The subjective importance of reverberation has also been demonstrated in studies of virtual environments with and without the simulation of reverberation characteristics of the visual environment. Reverberation added to the feeling of presence in the virtual environment (Larsson, Vastfjall and Kleiner, 2001 as cited by Vastfjall, et al., 2002). A related effect of the reflected sound is that it affects the perceived direction to the sound source. If the reflected sound arrives less than 35 ms after the direct sound, the direct sound determines the perceived direction of the sound (the precedence effect). The reflected sound that arrives later makes the sense of direction less precise (Rossing, 1990).
It thus seems likely that reverberation and other aspects of the acoustical environment may also be of importance for our comfort and affective state, not only as a result of their effects on speech comprehension. This is in itself of interest, but it may also have implications for the cognitive effects of reverberation time, since many studies have demonstrated that cognitive processes are affected by a person's mood. Mood effects, thus may be another way for reverberation time to influence cognitive processes beside those mediated directly by the effects on speech processing. However, systematic studies of the effects of RT on mood and other affective responses seem to be scarce. Vastfjall, et al. (2002) showed that the RT affected the emotional reaction to music with the longest reverberation time inducing the least pleasant and aroused state.

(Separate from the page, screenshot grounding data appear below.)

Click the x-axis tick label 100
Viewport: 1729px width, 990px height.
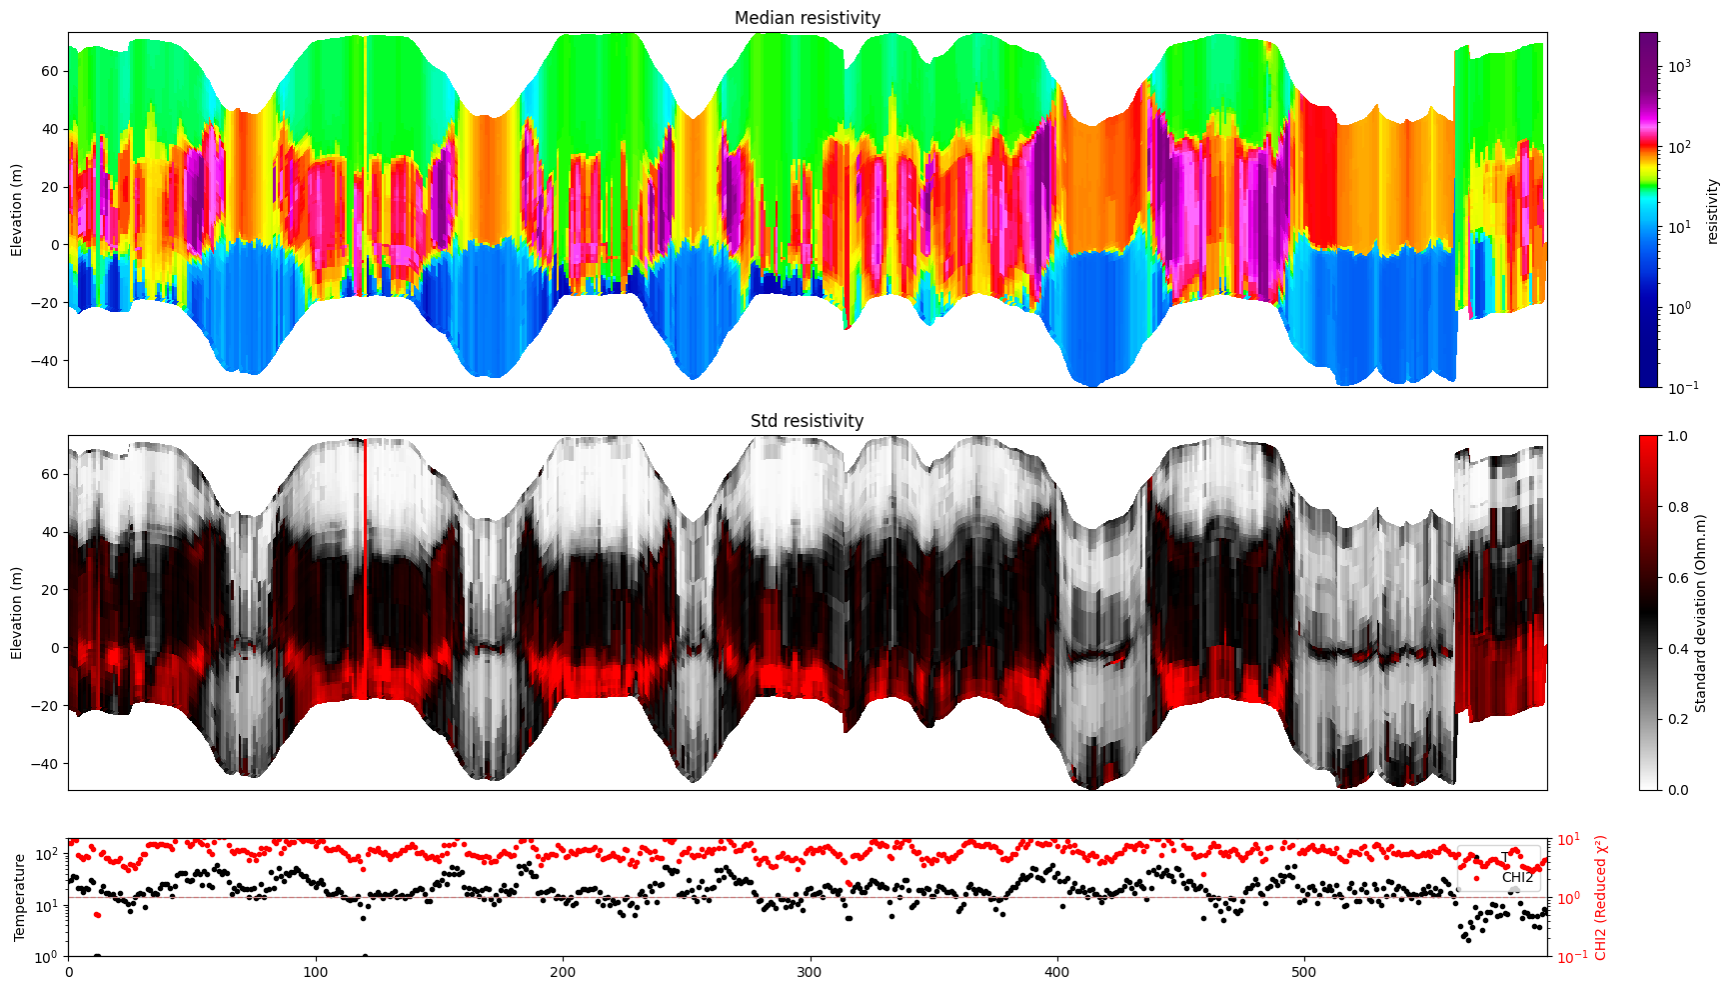[315, 971]
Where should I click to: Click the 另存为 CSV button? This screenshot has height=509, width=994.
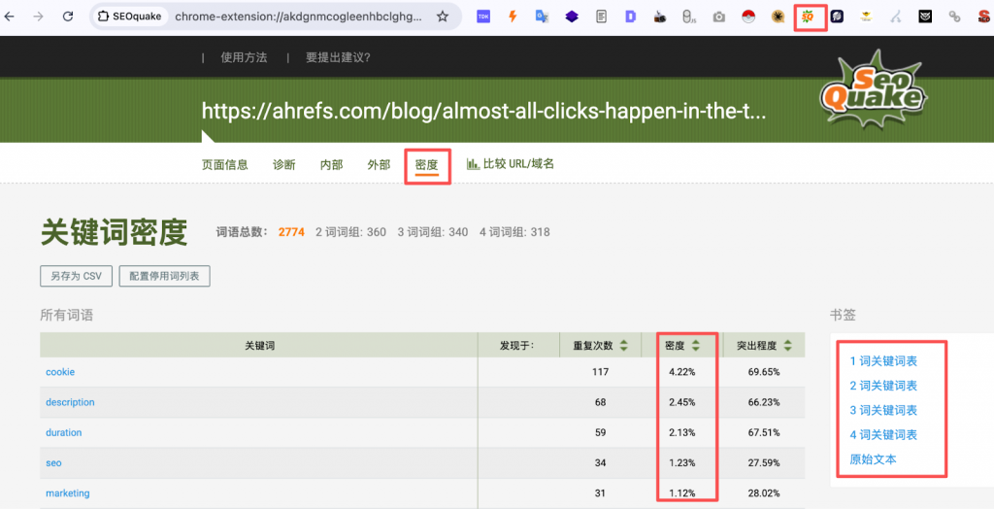(77, 276)
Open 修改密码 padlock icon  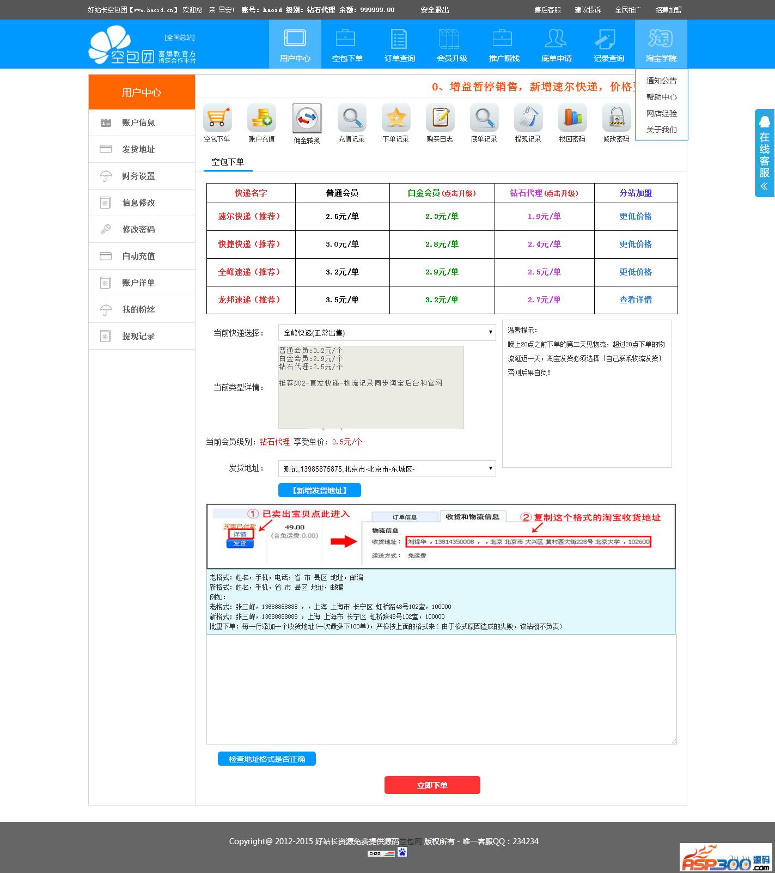coord(616,118)
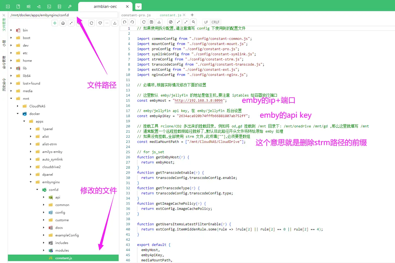
Task: Open search with the magnifier icon
Action: (x=194, y=22)
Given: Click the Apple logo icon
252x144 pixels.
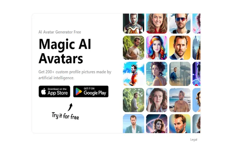Looking at the screenshot, I should pos(44,91).
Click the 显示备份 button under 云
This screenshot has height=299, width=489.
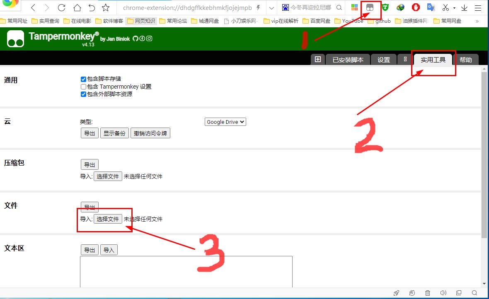pos(114,133)
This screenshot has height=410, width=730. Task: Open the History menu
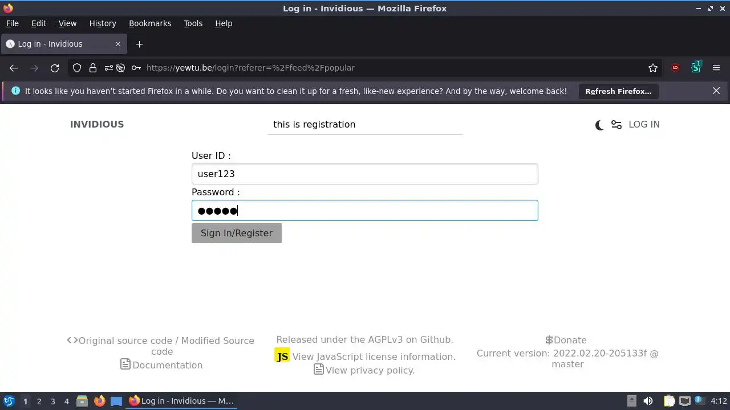coord(103,23)
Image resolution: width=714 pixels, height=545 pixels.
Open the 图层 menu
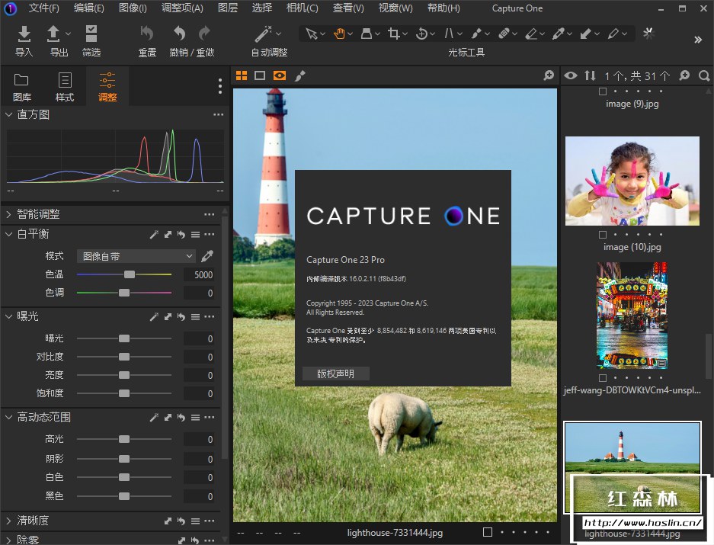click(x=227, y=8)
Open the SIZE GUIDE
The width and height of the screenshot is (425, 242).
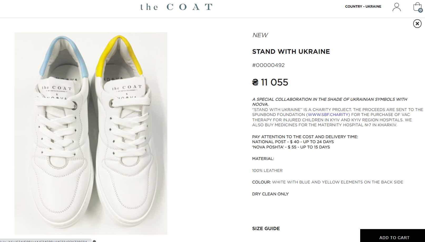[266, 229]
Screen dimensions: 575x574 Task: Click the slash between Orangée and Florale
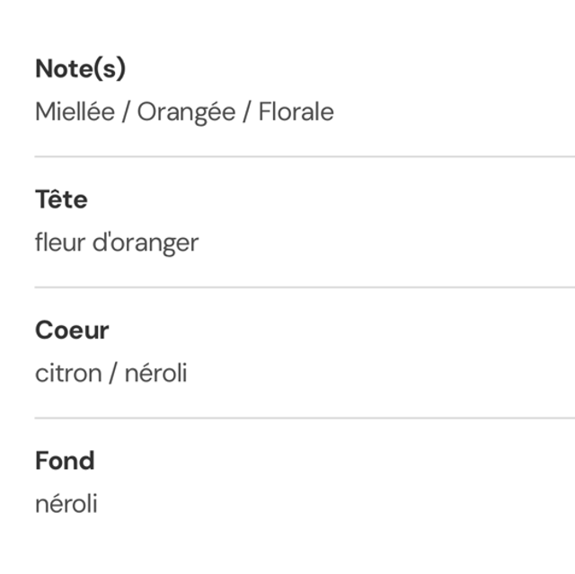click(249, 112)
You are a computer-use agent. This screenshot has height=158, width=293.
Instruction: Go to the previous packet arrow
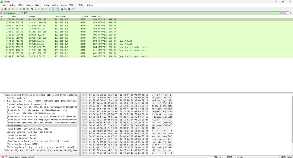pos(36,9)
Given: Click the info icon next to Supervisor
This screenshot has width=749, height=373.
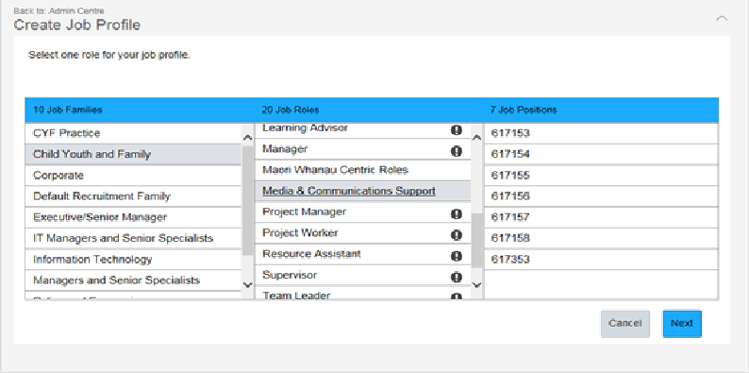Looking at the screenshot, I should pos(457,277).
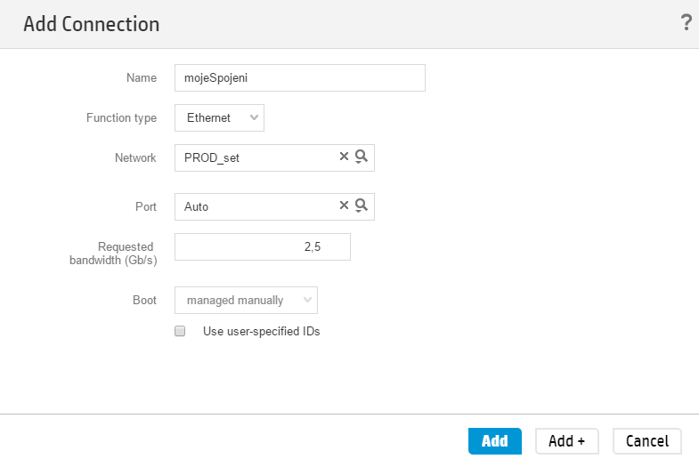Search networks with the magnifier icon

point(362,157)
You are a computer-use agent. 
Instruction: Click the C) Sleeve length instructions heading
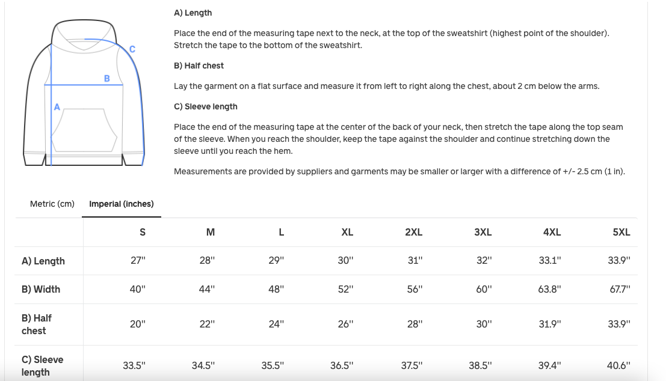point(206,106)
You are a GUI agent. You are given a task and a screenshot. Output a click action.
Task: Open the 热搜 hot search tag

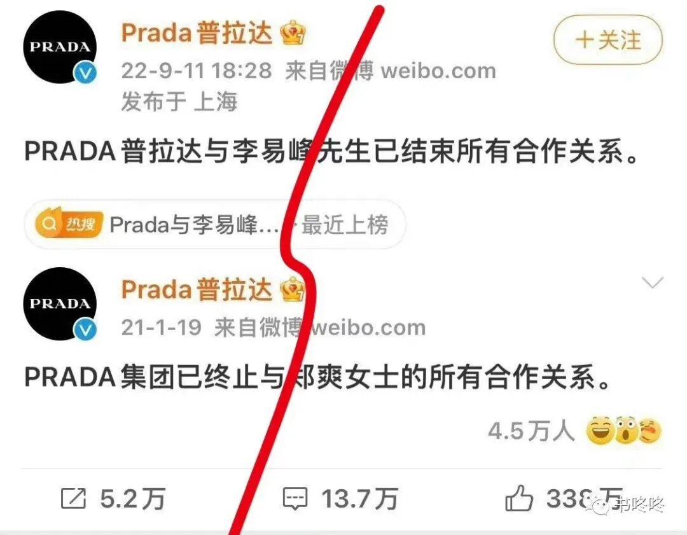click(215, 225)
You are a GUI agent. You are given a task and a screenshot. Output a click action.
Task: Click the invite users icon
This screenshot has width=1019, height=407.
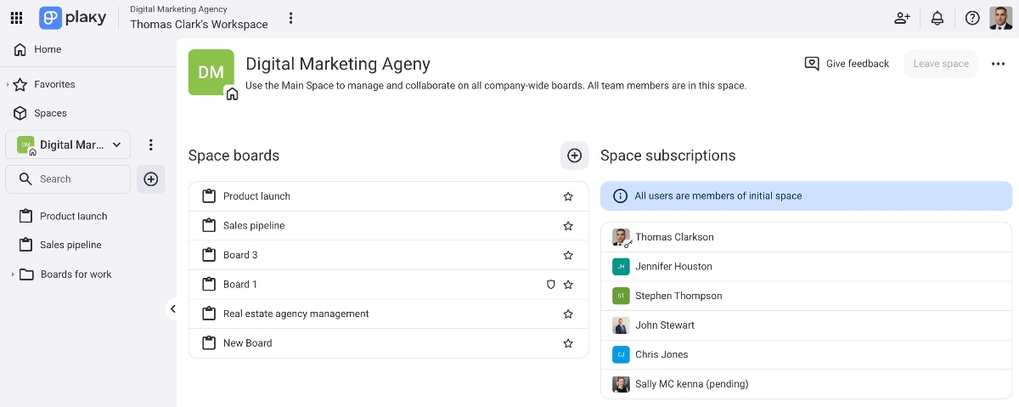point(902,18)
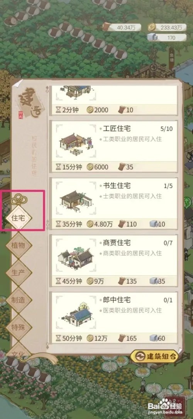This screenshot has width=193, height=419.
Task: Switch to the 植物 category tab
Action: point(19,245)
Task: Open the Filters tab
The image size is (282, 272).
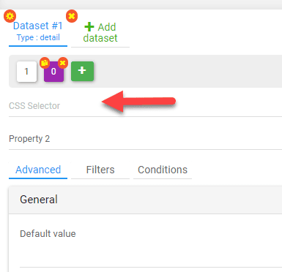Action: [x=100, y=170]
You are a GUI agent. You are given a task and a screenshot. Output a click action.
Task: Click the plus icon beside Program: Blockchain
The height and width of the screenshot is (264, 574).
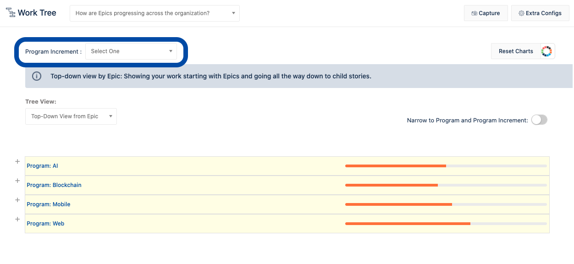coord(17,181)
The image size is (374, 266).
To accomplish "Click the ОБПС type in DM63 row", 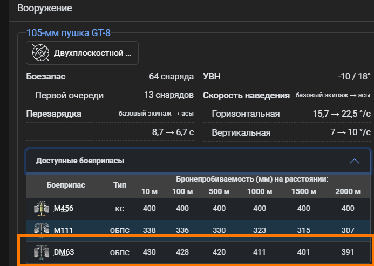I will pos(120,252).
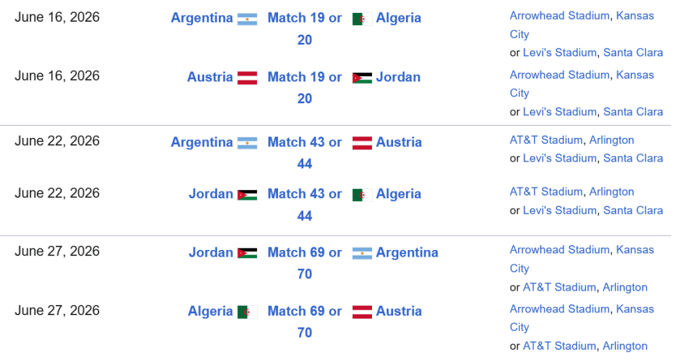This screenshot has width=680, height=362.
Task: Open Algeria team link in June 27 match
Action: 210,311
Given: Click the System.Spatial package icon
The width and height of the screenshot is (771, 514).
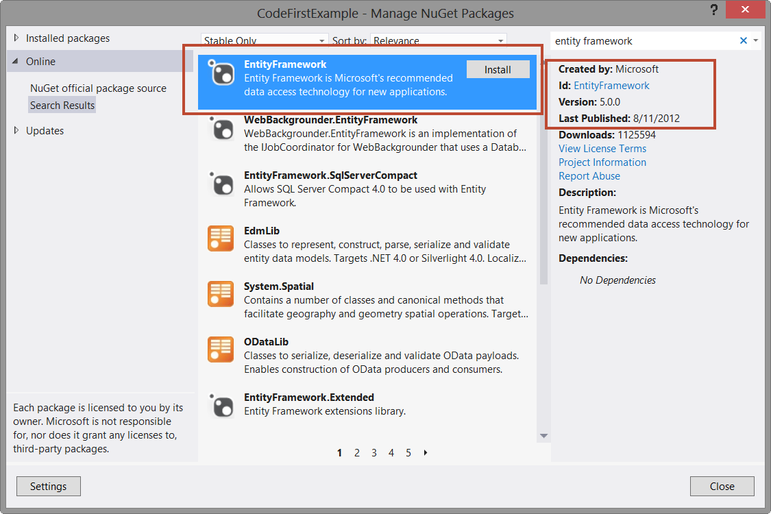Looking at the screenshot, I should (221, 293).
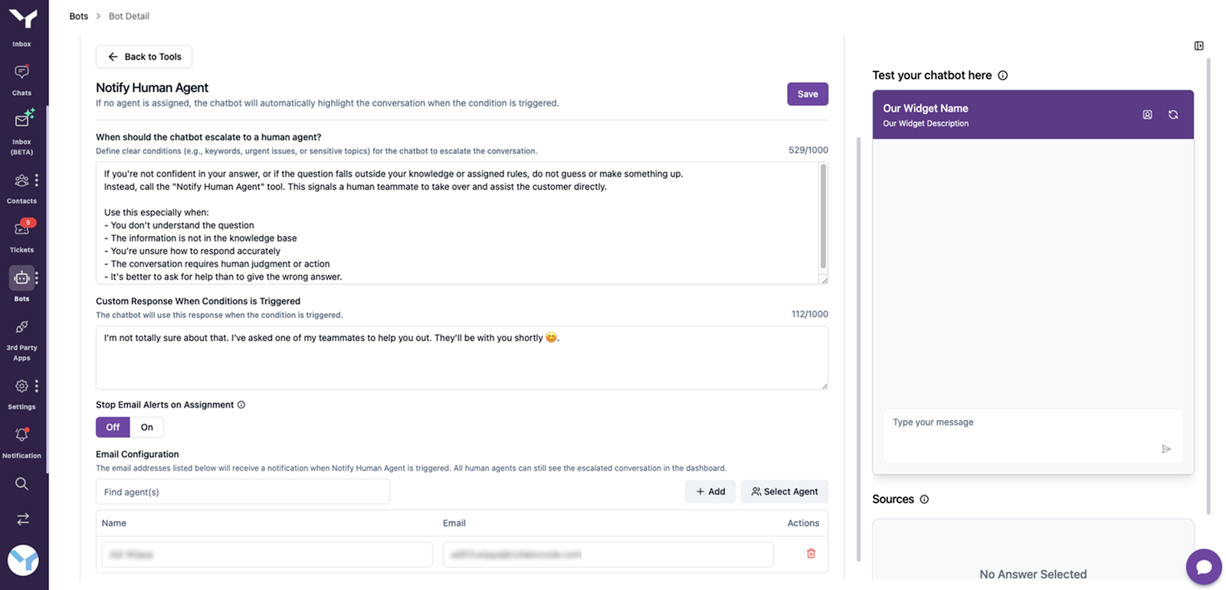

The effect of mood on cognitive processing may be conceptualized within the same theoretical framework as has been used above in the discussion of the effects of RT and noise, that is in terms of how RT affects the information processing resources available for the processing of the task (Ellis and Ashbrook, 1991, Seibert, 1991). According to this hypothesis both positive and negative mood states could increase the risk for task-irrelevant processing, which compete for the available processing resources. Other authors have proposed specific effects of a positive mood on how reasoning tasks are processed, which should result in a better performance at least of some types of tasks (Isen, 1987, 2002, 2003). Neither of the two hypotheses gets unequivocal support from the empirical studies but it stands clear that also a positive mood may have disruptive cognitive effects. However, the effects may vary between different types of cognitive tasks probably depending on what processes are critical for the task (Oaksford, et al., 1996).
It is easy to envisage situations where reverberating sounds lead to strong negative mood responses, at least when it makes speech communication difficult. The task irrelevant cognitive processing that is elicited by this mood then might add to the cognitive load resulting from the impaired speech signal. It seems much less likely that the acoustic conditions in a speech communication situation should have positive mood effects that are strong enough to interfere with the information processing.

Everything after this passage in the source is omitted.